Where most games are exercises in combinatorics, this is more like algebra. Everything you need is available at the start of the game; every location is accessible; it’s up to you to take that chaos and simplify, reduce, and cancel things against each other to achieve your goal. In the meantime there are people staggering around, pestering you, throwing garbage — plenty of games have entertaining descriptions of static objects, but this one has entertaining situations that are yours to unfold.
While it lasts it can’t be beat for atmosphere. As a young knight sent on a fool’s quest by a distracted ruler, you become trapped in a cave and have to feel your way along.
This game manipulates you masterfully, which I can only admire. But I could never get past the title. “It’s called Tapestry, and there’s like this tapestry in the game that’s, like, a metaphor for your life.”
Unfortunately the game doesn’t have much else going for it. Next to Punkirita Quest, which conjured horrendous spelling errors from another plane, this one seems notably muted.

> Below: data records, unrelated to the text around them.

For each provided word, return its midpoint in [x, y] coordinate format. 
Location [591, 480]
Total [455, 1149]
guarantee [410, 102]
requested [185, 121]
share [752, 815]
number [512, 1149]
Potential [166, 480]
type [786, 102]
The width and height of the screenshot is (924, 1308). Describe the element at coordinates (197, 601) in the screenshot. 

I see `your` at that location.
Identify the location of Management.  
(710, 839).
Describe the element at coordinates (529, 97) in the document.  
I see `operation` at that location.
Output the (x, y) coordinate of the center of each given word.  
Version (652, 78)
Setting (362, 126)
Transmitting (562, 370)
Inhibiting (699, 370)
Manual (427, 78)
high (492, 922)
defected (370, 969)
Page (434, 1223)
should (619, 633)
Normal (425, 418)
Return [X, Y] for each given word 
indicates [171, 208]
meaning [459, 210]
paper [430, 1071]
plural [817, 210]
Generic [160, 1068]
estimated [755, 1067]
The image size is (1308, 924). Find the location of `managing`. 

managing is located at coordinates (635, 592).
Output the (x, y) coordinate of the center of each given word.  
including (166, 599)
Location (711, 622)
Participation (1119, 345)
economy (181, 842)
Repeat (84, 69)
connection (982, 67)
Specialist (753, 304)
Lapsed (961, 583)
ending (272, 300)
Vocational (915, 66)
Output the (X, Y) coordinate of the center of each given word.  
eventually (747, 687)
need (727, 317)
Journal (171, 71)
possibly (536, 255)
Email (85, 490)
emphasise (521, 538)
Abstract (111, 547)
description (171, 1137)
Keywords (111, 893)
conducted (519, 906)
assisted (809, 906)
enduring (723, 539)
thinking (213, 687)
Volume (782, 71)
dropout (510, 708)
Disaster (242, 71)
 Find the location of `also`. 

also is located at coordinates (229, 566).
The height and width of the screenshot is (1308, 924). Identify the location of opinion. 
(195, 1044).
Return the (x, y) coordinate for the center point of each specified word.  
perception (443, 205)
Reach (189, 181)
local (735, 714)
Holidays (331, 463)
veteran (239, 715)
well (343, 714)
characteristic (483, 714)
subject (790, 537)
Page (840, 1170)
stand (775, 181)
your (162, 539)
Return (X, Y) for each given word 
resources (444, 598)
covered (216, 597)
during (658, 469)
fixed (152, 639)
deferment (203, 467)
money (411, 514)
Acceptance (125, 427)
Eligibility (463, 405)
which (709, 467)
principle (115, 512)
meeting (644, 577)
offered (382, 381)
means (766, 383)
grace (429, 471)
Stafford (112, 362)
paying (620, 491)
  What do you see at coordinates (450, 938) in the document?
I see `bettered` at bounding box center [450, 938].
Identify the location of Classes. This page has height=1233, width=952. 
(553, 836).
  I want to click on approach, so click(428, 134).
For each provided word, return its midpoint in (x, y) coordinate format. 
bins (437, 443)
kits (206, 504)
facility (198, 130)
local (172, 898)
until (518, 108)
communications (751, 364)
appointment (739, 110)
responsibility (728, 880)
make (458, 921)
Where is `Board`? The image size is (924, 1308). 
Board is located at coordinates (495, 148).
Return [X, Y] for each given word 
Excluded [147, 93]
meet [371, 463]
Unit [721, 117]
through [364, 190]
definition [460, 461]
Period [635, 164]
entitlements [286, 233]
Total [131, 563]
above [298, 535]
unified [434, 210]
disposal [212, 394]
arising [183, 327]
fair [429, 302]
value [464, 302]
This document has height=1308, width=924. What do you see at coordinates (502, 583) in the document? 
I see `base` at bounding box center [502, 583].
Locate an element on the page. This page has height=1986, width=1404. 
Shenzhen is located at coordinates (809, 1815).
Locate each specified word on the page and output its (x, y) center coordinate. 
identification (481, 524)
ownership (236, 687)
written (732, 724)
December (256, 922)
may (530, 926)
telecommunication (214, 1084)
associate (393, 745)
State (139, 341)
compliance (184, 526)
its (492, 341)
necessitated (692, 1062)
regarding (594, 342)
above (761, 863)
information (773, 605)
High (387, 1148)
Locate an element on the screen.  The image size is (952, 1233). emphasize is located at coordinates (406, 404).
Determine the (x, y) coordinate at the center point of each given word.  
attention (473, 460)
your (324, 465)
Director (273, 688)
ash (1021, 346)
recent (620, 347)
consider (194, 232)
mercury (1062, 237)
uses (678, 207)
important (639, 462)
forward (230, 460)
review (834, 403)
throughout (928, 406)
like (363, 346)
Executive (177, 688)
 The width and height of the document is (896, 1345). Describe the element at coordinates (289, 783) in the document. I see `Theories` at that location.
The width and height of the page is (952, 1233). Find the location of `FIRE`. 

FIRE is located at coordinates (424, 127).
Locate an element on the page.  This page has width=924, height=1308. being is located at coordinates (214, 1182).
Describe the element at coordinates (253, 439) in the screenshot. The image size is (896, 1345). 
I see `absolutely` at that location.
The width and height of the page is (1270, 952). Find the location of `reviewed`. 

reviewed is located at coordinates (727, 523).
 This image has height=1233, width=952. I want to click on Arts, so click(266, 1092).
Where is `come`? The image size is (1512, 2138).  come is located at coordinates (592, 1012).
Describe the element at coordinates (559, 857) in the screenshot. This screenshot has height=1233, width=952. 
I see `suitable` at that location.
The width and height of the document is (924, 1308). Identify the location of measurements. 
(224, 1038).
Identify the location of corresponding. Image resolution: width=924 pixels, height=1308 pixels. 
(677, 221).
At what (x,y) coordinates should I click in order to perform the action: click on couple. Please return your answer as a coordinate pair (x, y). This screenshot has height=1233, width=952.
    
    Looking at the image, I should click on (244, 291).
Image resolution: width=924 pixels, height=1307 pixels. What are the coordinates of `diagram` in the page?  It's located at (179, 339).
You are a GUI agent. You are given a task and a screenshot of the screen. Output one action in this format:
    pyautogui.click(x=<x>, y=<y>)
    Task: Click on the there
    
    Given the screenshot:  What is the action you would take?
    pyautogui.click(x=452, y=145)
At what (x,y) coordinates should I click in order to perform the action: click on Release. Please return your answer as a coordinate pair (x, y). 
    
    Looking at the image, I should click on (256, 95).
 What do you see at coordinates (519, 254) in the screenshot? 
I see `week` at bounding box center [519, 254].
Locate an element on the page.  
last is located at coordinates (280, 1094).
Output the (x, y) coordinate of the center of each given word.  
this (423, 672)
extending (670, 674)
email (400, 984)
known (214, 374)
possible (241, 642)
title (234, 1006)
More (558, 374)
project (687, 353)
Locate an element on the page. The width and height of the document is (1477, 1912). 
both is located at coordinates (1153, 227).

Where the best of the Inform entries were Accomplishments — in programming (Lists and Lists), writing (In the End), conceit (Piece of Mind), and structure (Tapestry) — the TADS entries were merely good, solid games.
An unassuming, good-humored story about an equally laid-back pizza dude who winds up foiling a town-wide conspiracy.
Would-be techno-thriller with multiple levels of reality. Your identity is yanked away from you before it’s established; you’re told that everything you know is a lie at a point where you hardly know anything. Solving puzzles is recast as “debugging,” but the inconsistencies you’re supposed to be rooting out are revealed by seemingly random courses of action. One of your chief tasks is interacting with a computer via commands like CLICK LEFT MOUSE BUTTON ON SYSTEM ICON. I’d be interested in a transcript of the ideal game.
At one point your path is blocked by a spider. Rather than swatting it out of your way with a plate, you have to use the plate to pry open a paint can, put the can under the spider, then throw the plate at the spider causing it to descend, in self-defense, all the way into the paint and become trapped. And that’s probably the simplest puzzle in the game. The rest, while technically related to the story — you’re afraid of the dark, so the block-pushing puzzle takes place in an unlit tomb — interfere by nature with its telling.
There’s only one point (“small world, small game”) and you’re awarded fractions.
In the End casts you as a solitary node in a hyper-connected future. As a game, it’s disappointing and aimless once you leave the funeral parlor. But depression, to me, is not some accelerated sadness but rather the feeling that nothing in the world is worth doing — and that’s actually captured pretty well here.
> SIT ON MAN
That’s not a scene I think I could get into.
> RUB SANDPAPER ON PAINT
That wouldn’t achieve anything.
Scrape the paint off with the sandpaper!